PAGE TEXT:
The fighting on the ground was ghastly, aptly described by the late military historian Sir John Keegan as a struggle with “large numbers of soldiers unprotected by anything but cloth uniforms, however they were trained, however equipped [were ordered to advance] against large masses of other soldiers, protected by earthworks and barbed wire and provided with rapid-fire weapons.” This “was bound to result in very heavy casualties among the attackers,” Keegan would write, adding, “The basic and stark fact was that the conditions of warfare between 1914 and 1918 predisposed toward slaughter.”
The war was initially a European conflict stemming from age-old rivalries and ongoing struggles with issues of empire and boundaries. When the problems leading up to the conflict began surfacing in the late 19th century, America, licking its wounds from the Civil War and simultaneously expanding its westward territories, wanted no part of any of it. The relatively new nation had no real interest in the affairs of the “Old World.”

OBJECTIVE A: In the source records, revise the rows from the line with "You are a computer-use" up to and including the line with "click(x=549, y=333)", replacing "Plugins & widgets" with "Themes & extensions" and keeping everything else the same. Leave the pictures out of your answer.

Source records:

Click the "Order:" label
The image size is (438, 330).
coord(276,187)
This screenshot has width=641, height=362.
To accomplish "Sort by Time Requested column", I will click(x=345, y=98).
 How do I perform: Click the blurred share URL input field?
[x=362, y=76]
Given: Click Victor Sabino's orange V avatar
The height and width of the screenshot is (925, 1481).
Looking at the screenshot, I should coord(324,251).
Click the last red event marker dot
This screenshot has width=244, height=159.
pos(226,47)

--

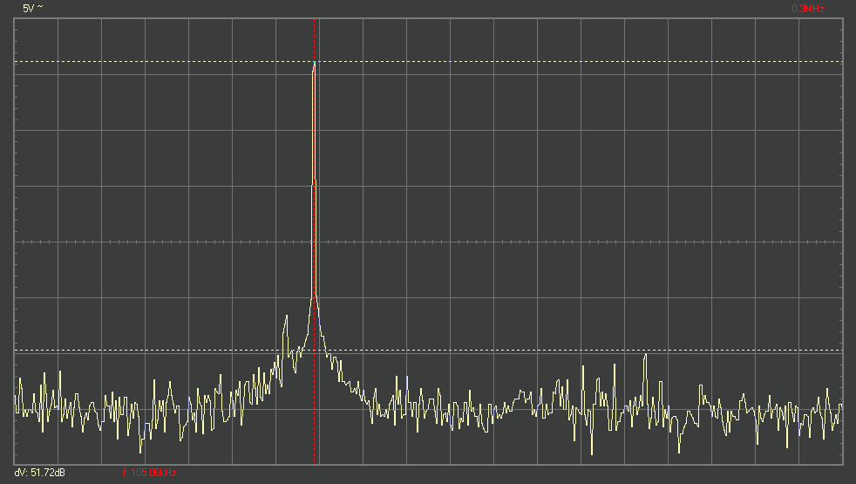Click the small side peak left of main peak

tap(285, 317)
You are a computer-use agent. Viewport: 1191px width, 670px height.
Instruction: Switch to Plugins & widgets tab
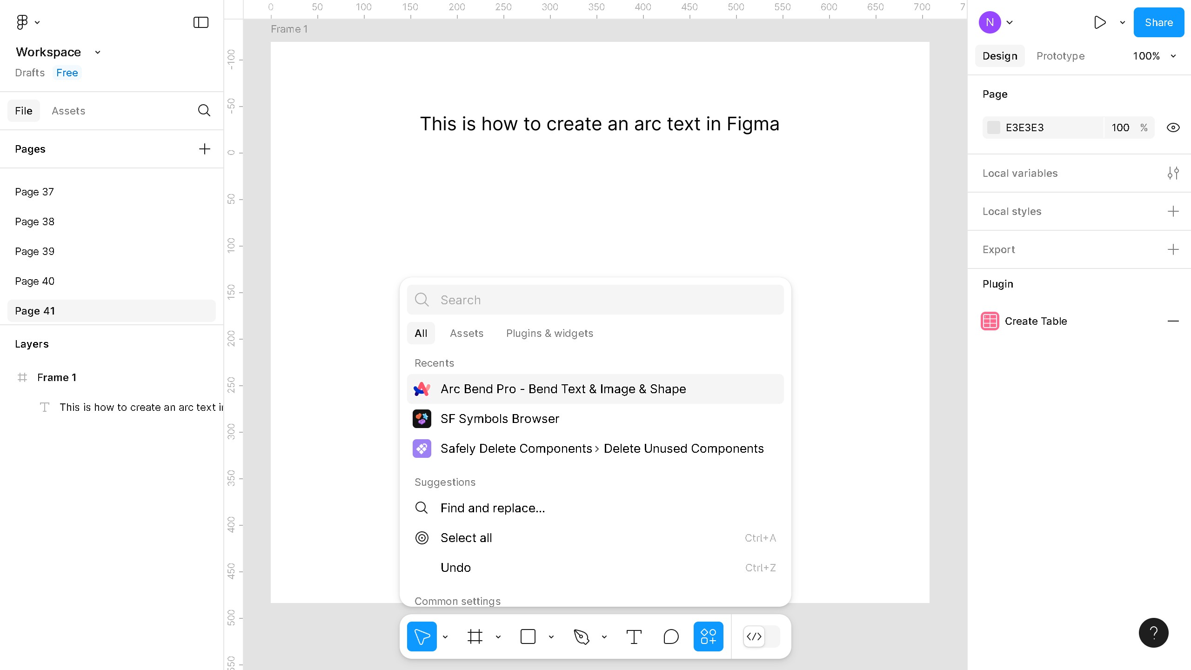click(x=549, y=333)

OBJECTIVE B:
Answer these questions using the passage on the war:
(i) According to Keegan, the soldiers were unprotected by anything but what?
(ii) Between which years did the conditions of warfare predispose toward slaughter?
(iii) America was recovering from which war when the problems leading up to the conflict began surfacing?

RESULT A:
You are a computer-use agent. Viewport: 1191px width, 670px height.
Instruction: Switch to Themes & extensions tab
click(x=549, y=333)

RESULT B:
(i) Cloth uniforms
(ii) 1914 and 1918
(iii) The Civil War